Silna Settles Longtime NBA Dispute for $500M

0
401
Ozzie Silna

MBA students, listen up. Spite may not be one of the seven heavenly virtues, but it can sure as hell be lucrative. 

Forty years after stubbornly refusing to take a cash buyout for their former professional basketball team from the NBA in favor of a portion of four of its teams television revenues in perpetuity, longtime Malibu resident Ozzie Silna, 81, and his brother Daniel, 69, last month brokered a $500-million settlement to end the deal. Coupled with money already collected and other considerations, the brothers’ haul is expected to exceed $1 billion. 

Spor ts Illustrated’ s Jon Wertheim reported the outlines of the deal on Friday, which Silna confirmed in a telephone interview with The Malibu Times. 

“Yes, a settlement was made,” Silna said Friday. “And basically [the Sports Illustrated article] pretty much clearly describes all I can tell you about it.” 

Routinely ranked as the greatest sports business deal of all time, the agreement was originally born more out of anger than business. In 1976, the Silna brothers were the frustrated owners of the St. Louis Spirits, a professional basketball franchise in the outlaw American Basketball Association (ABA). After years of competing with the dominant NBA for basketball fans, the ABA was folding, and the Spirits were not invited to join the NBA. 

Anxious to own an NBA team and angry at being left out, the Silnas rejected the cash payment. Their lawyer, Donald Schupack, instead made a counteroffer. The four ABA teams joining the NBA—San Antonio, New Jersey, Denver and Indiana— would give the Silnas a one-time payout of $2.23 million. The Silnas would also receive one-seventh of each team’s national broadcast revenues—here’s the kicker—in perpetuity. The brothers received a total of $521,749 in 1980, according to court documents obtained by SI, the first year the contract vested. By the 1986-87 season, the annual payment to the brothers exceeded $1 million. For the 1999-2000 season, the brothers received more than $10 million; by 2010-11, the last season for which records are available, the brothers received $17.5 million, SI reported. After last season the total intake of Ozzie and Daniel Silna from the deal was $300 million. 

At the time the deal was made, national TV was an afterthought for the NBA. In those days, “the NBA Finals aired on tape delay after the local news at 11,” Wertheim wrote. “There was no NBA League Pass or NBAtv.” 

In 2009, the Silnas filed suit in federal court, arguing that under a broad definition of media revenue brokered in the original deal by Schupak they were entitled to digital and international revenues in addition to U.S. television revenues.
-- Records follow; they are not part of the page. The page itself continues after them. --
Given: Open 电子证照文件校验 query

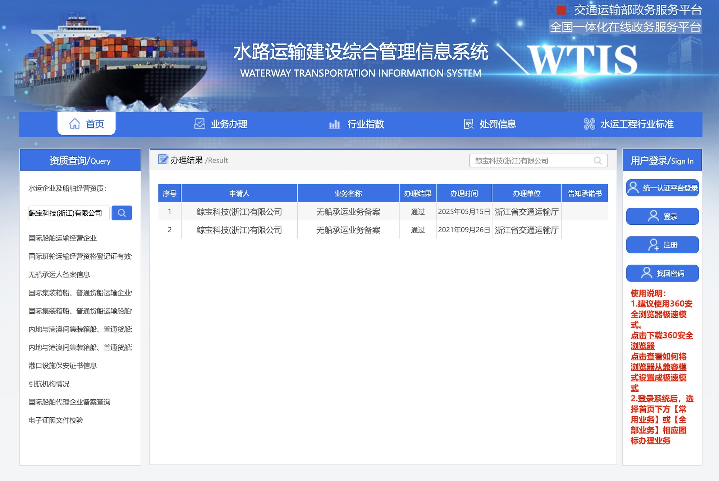Looking at the screenshot, I should coord(55,420).

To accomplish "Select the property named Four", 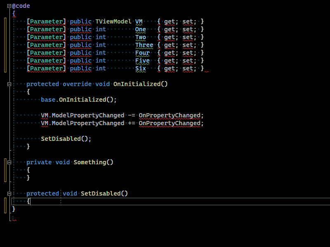I will click(142, 53).
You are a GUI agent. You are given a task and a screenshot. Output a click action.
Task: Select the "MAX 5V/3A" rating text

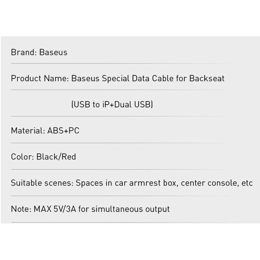(x=55, y=209)
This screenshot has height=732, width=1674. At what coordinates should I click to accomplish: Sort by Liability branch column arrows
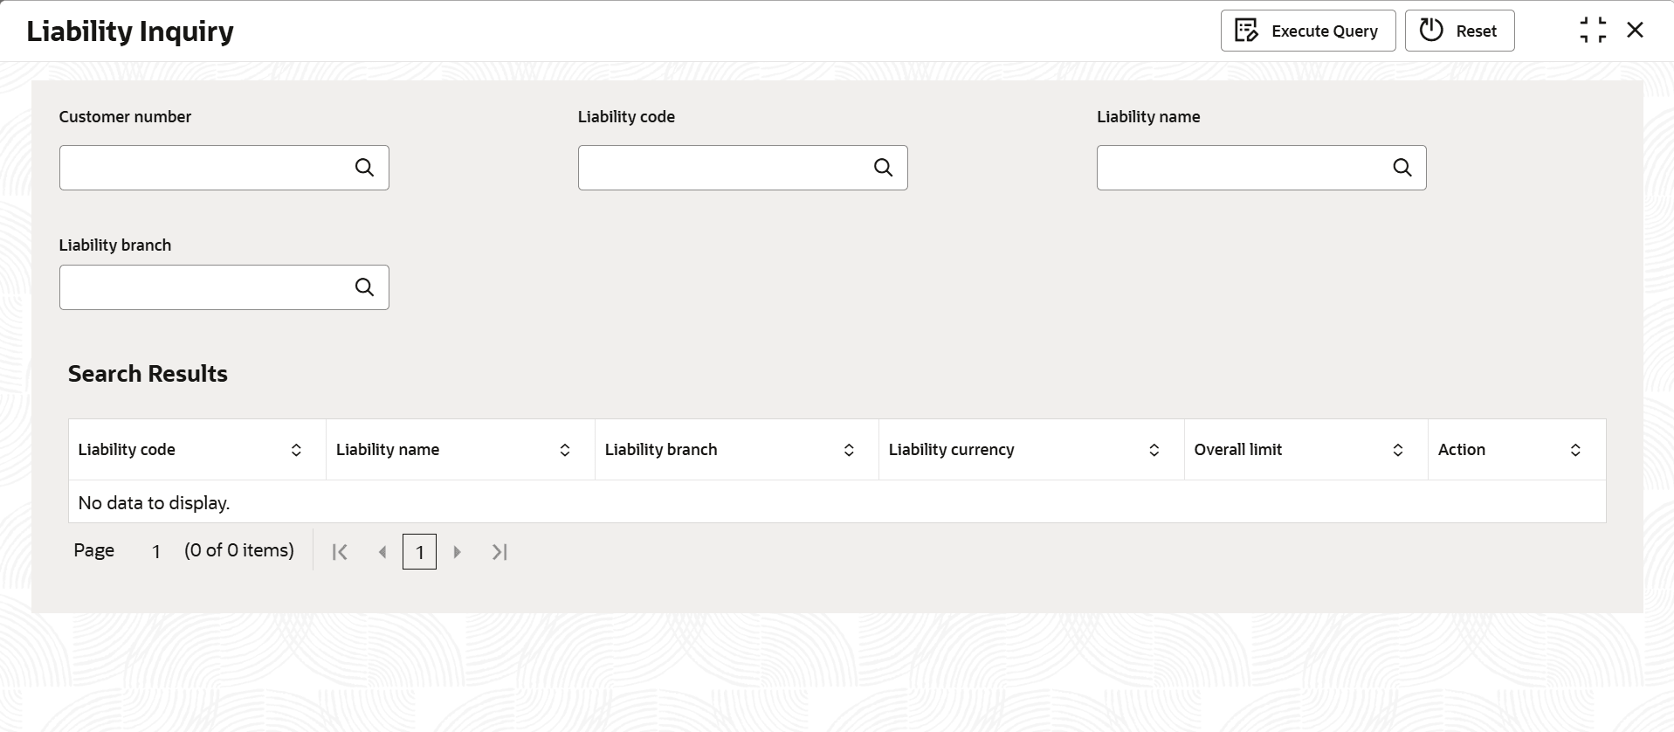(849, 450)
A U.S. district court judge encouraged both sides to settle, which, according to SI, “was fine by the four teams — they had been trying for years to get out of the contract and with another NBA television deal on the horizon with the expiration of the current one in 2016 — ‘Could be close to $2 billion a year, if [NBA commissioner] Adam [Silver] does his job,’ says one NBA executive — the Silnas’ windfall would swell to $36 million annually.” 

When asked why he and his brother chose now to settle, Silna cited age, and wryly hinted at providing for his five children and three grandchildren. 

“I’m 81, I ain’t gonna live another 25 years,” Silna said in a telephone interview Friday. “…I believe that even under these circumstances, my children will be well taken care of.” 

Silna remains fond of his two-year stint owning the Spirits, considered among observers to have been perhaps the most colorful and chaotic franchise even in the iconoclastic ABA. The team inspired a “30 for 30” documentary by ESPN Films titled “Free Spirits,” featuring players such as future Hall of Famer Moses Malone, enforcer Maurice Lucas and renowned headcase Marvin “Bad News” Barnes. 

In one of the great ABA stories, Barnes, an athletic, 6’10” forward, once refused to board a team flight from Louisville to St. Louis, which due to a time zone change was scheduled to leave at 8 p.m. and arrive at 7:59 p.m. He rented a rental car instead, explaining, “I ain’t gettin’ on no time machine!” 

When asked if he would rather own an NBA team today than have the settlement, Silna thought for a moment. 

“Right now? No. I’m too old. I can’t shoot baskets like I used to,” he said. “I wanted an NBA team then, but that’s when the NBA excluded me.”